_WHAT YOU ARE ASKED TO DO_
Write out again the lines from the line with "The width and" up to and including the line with "Tap the Terms page title", exactly as they stand below, and skip any picture.

_AVAILABLE RECORDS_

---

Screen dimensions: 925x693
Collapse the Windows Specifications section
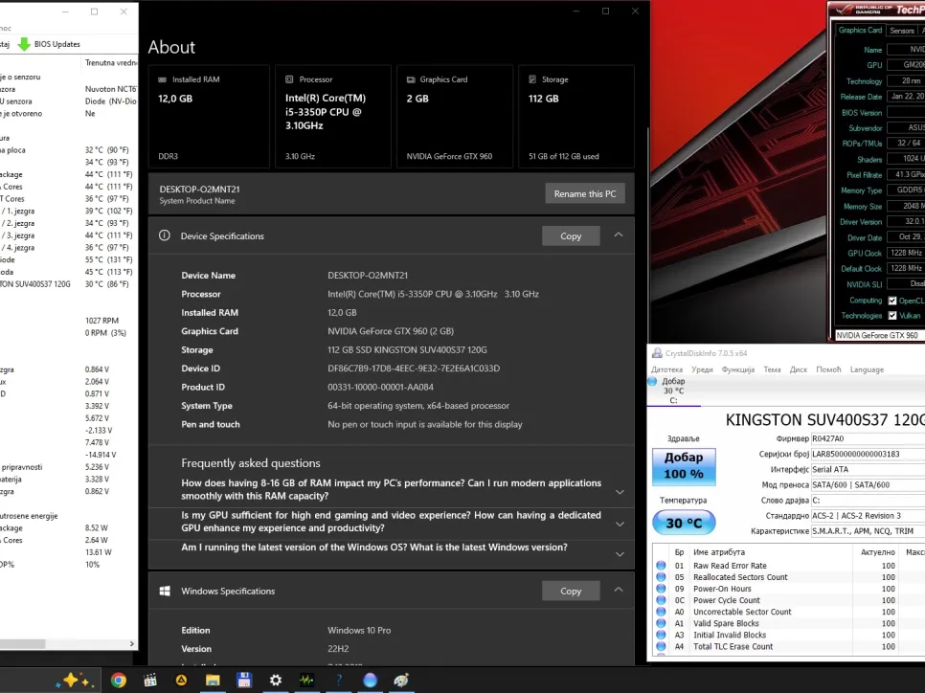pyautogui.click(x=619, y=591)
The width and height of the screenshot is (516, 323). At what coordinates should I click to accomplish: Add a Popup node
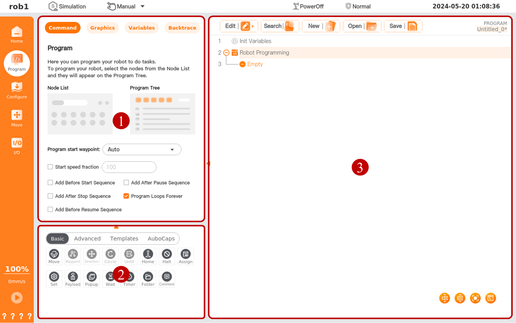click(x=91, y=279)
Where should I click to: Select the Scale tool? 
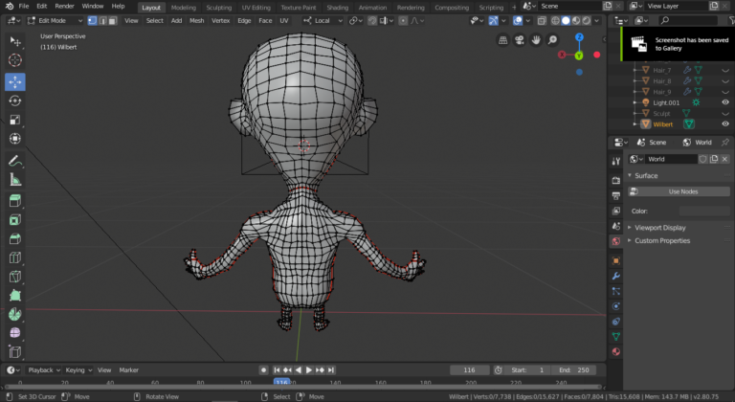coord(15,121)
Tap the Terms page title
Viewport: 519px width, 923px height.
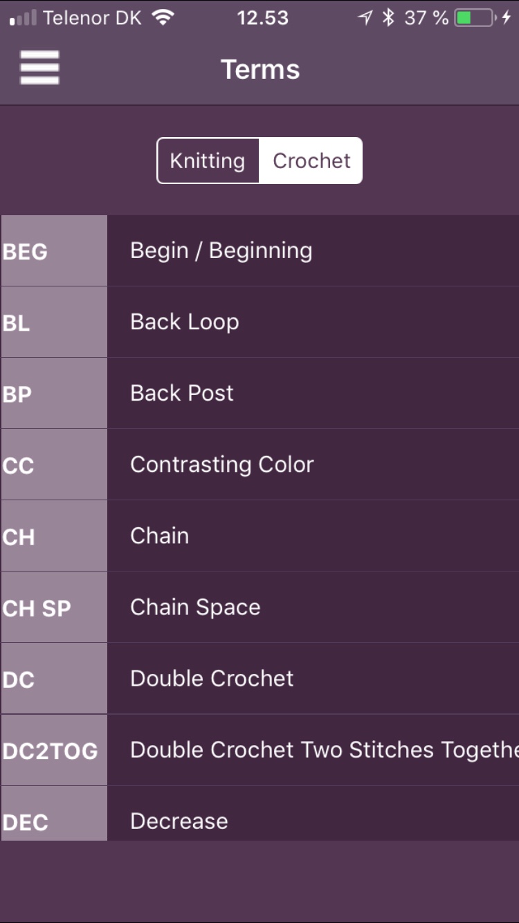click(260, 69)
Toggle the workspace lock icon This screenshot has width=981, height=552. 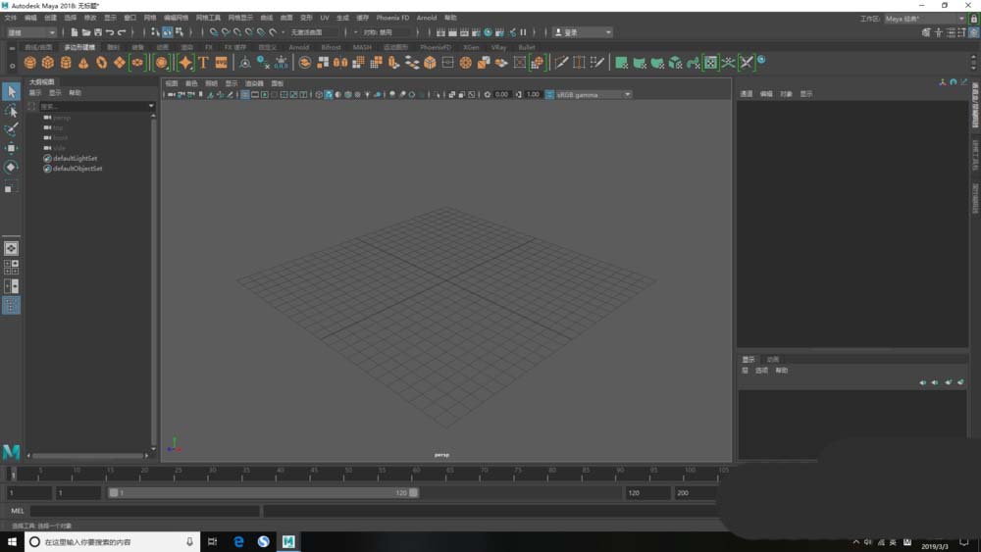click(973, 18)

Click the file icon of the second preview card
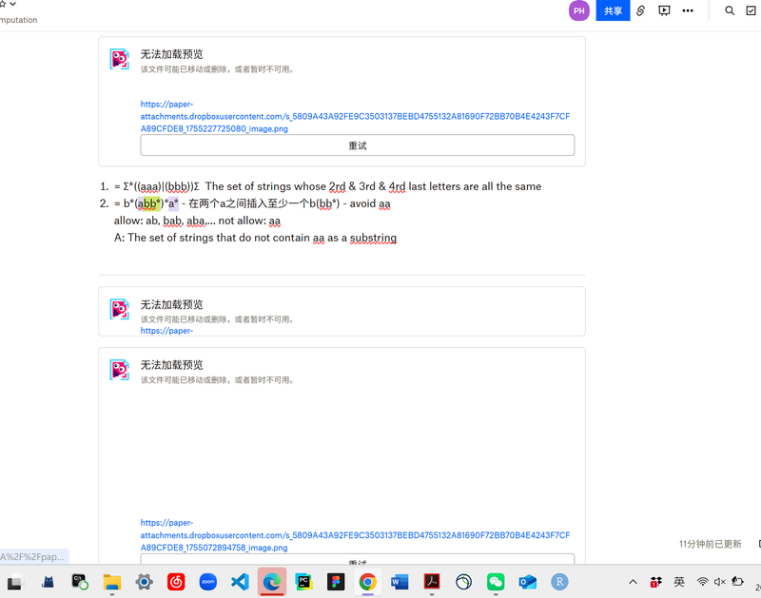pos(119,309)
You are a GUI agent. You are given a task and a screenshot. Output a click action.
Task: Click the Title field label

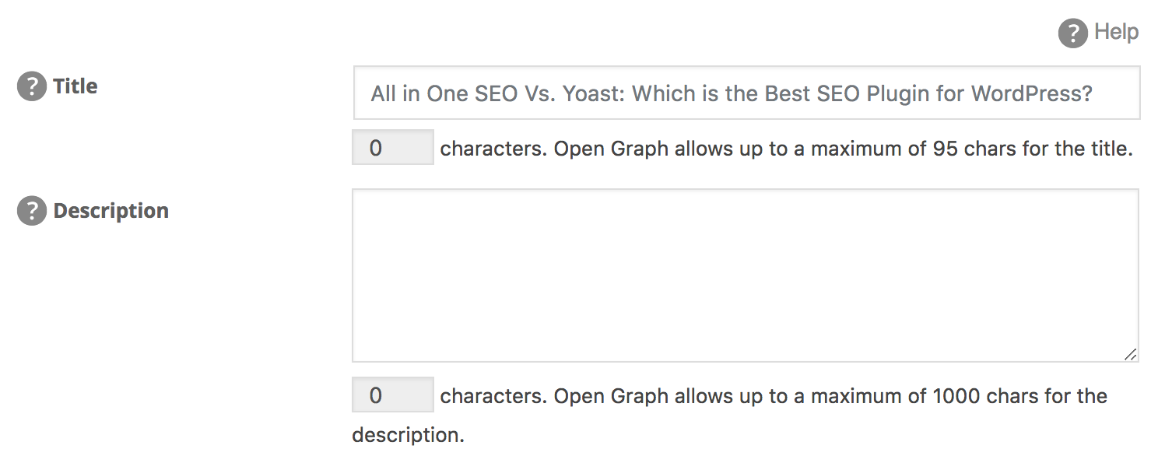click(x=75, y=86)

---

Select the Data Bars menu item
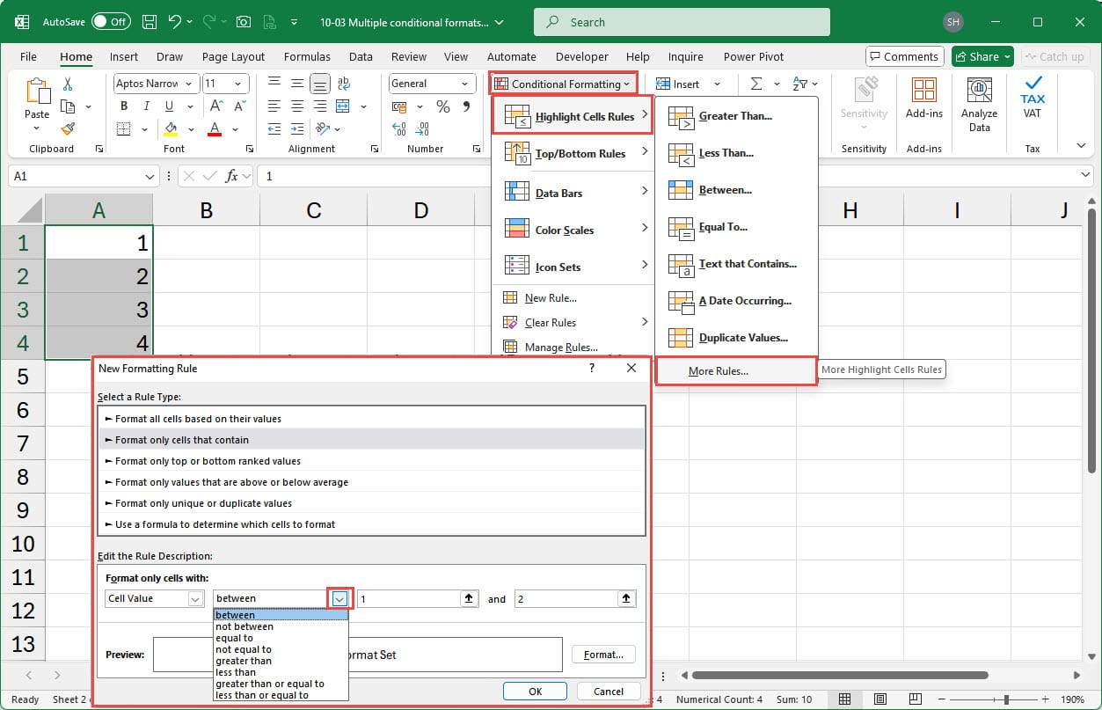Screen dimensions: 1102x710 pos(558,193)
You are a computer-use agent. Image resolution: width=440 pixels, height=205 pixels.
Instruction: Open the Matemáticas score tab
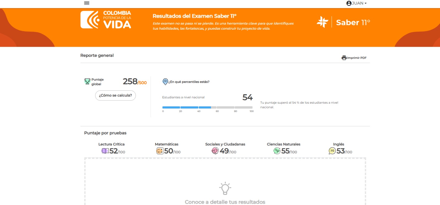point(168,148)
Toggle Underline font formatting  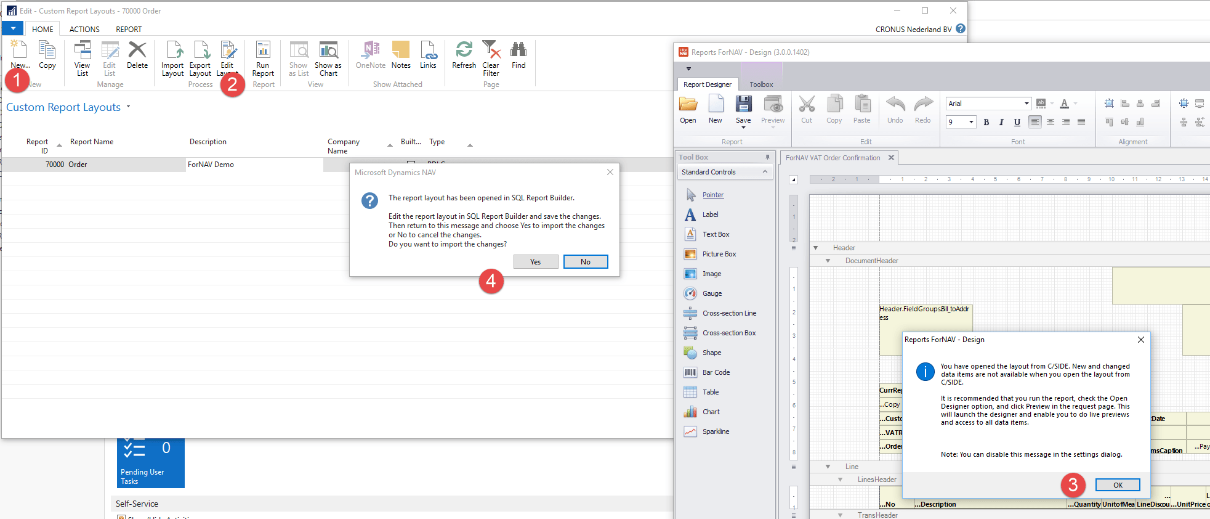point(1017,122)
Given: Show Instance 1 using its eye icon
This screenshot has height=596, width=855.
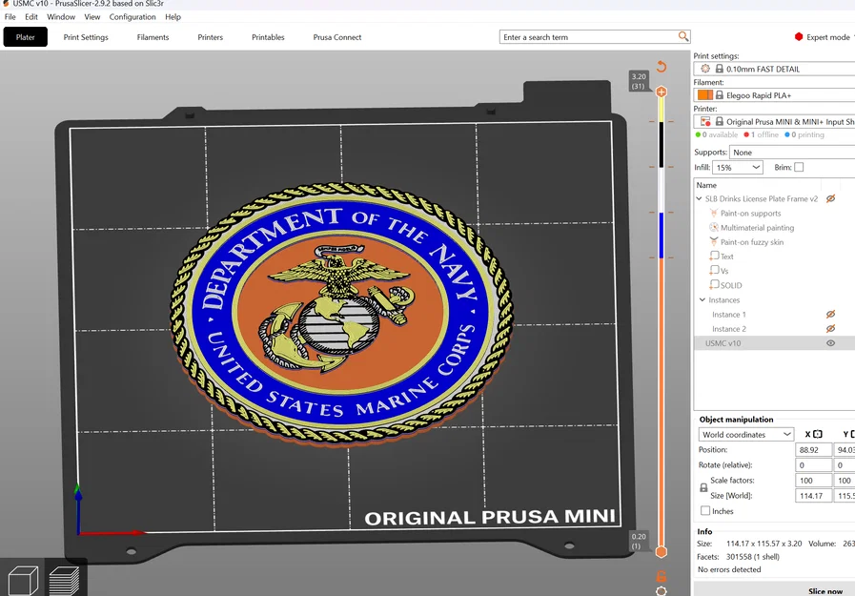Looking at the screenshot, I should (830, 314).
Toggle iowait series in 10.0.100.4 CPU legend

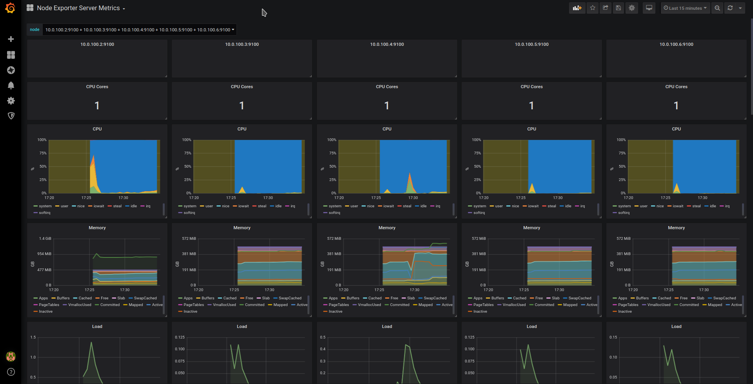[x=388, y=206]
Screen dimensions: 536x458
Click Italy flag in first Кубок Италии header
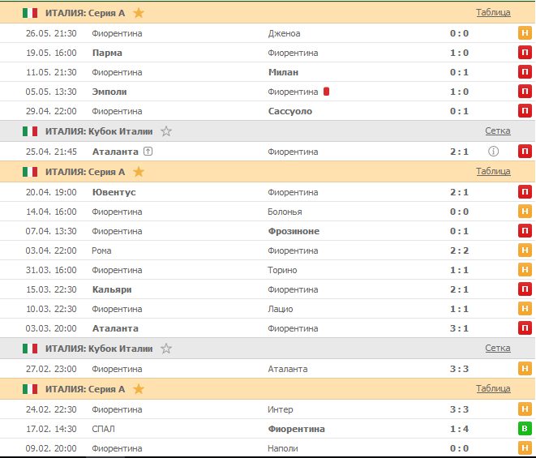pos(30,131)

---

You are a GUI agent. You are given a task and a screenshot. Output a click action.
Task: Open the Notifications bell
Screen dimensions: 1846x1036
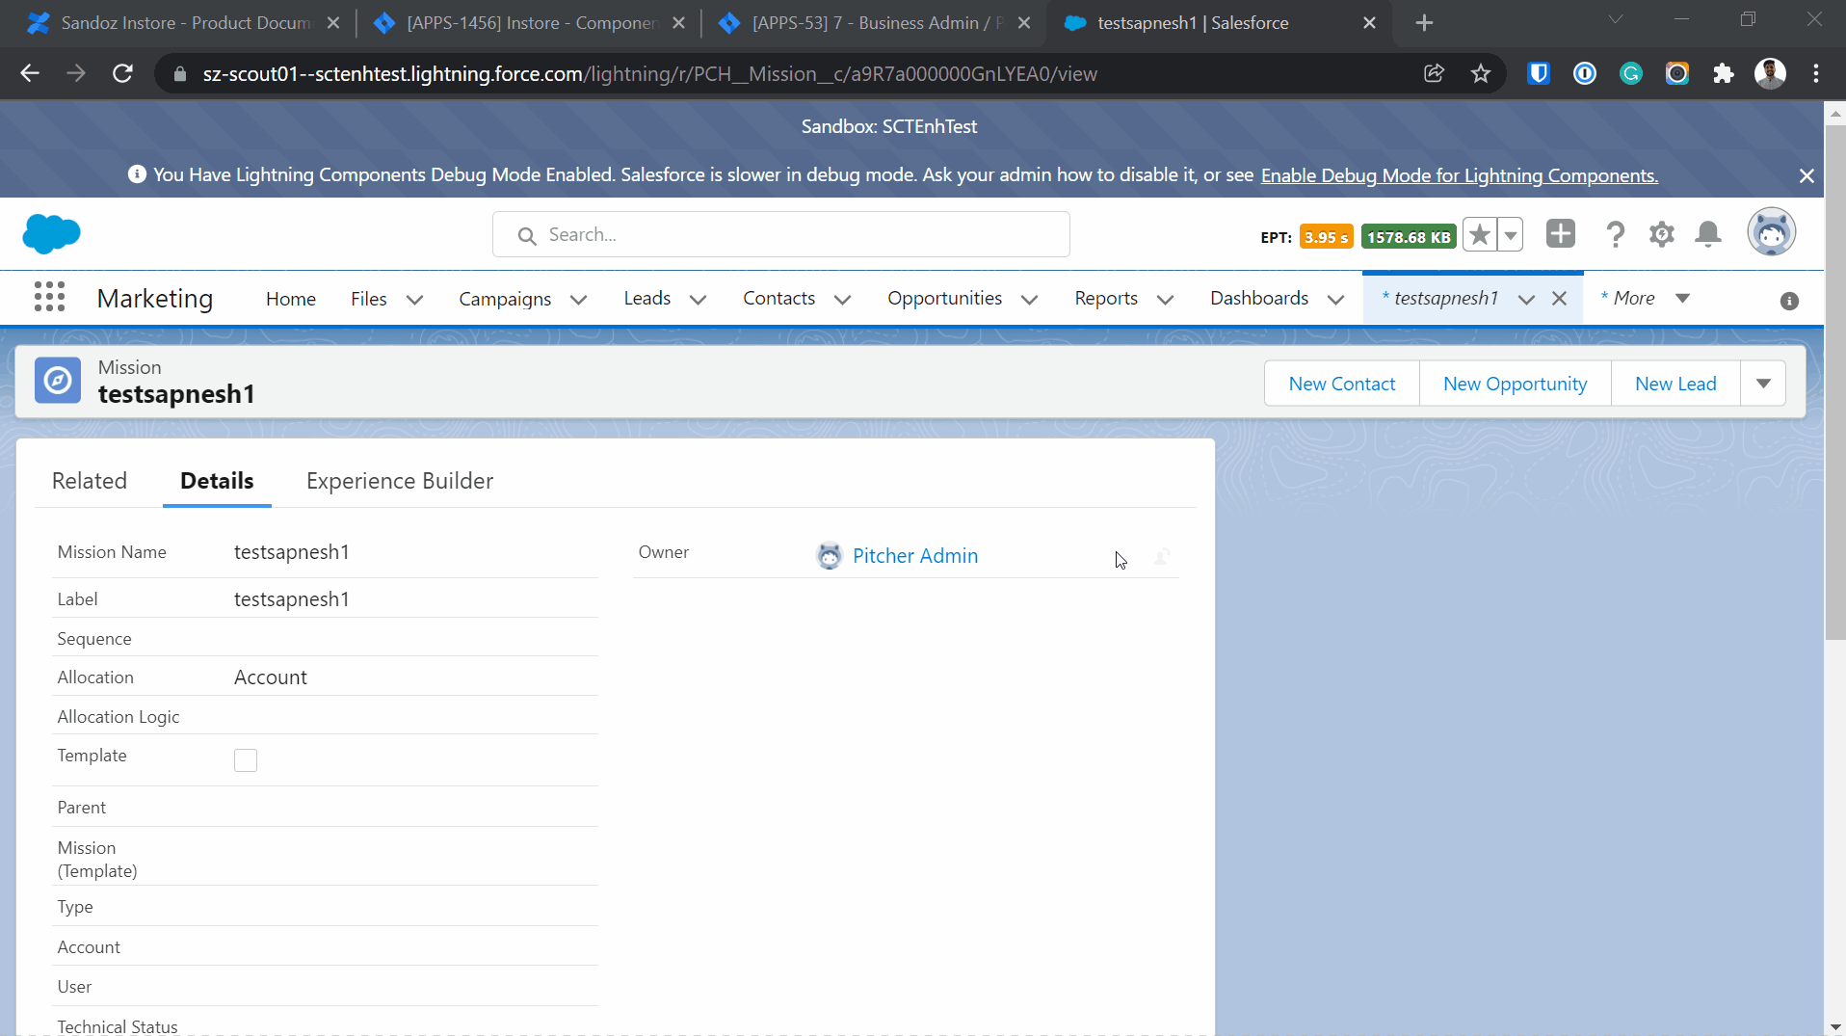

---

_ANSWER SECTION_
The width and height of the screenshot is (516, 323). At what coordinates should I click to accomplish: Add a Popup node
click(x=91, y=279)
Where should I click to: Select the Scale tool? 
coord(15,121)
Tap the Terms page title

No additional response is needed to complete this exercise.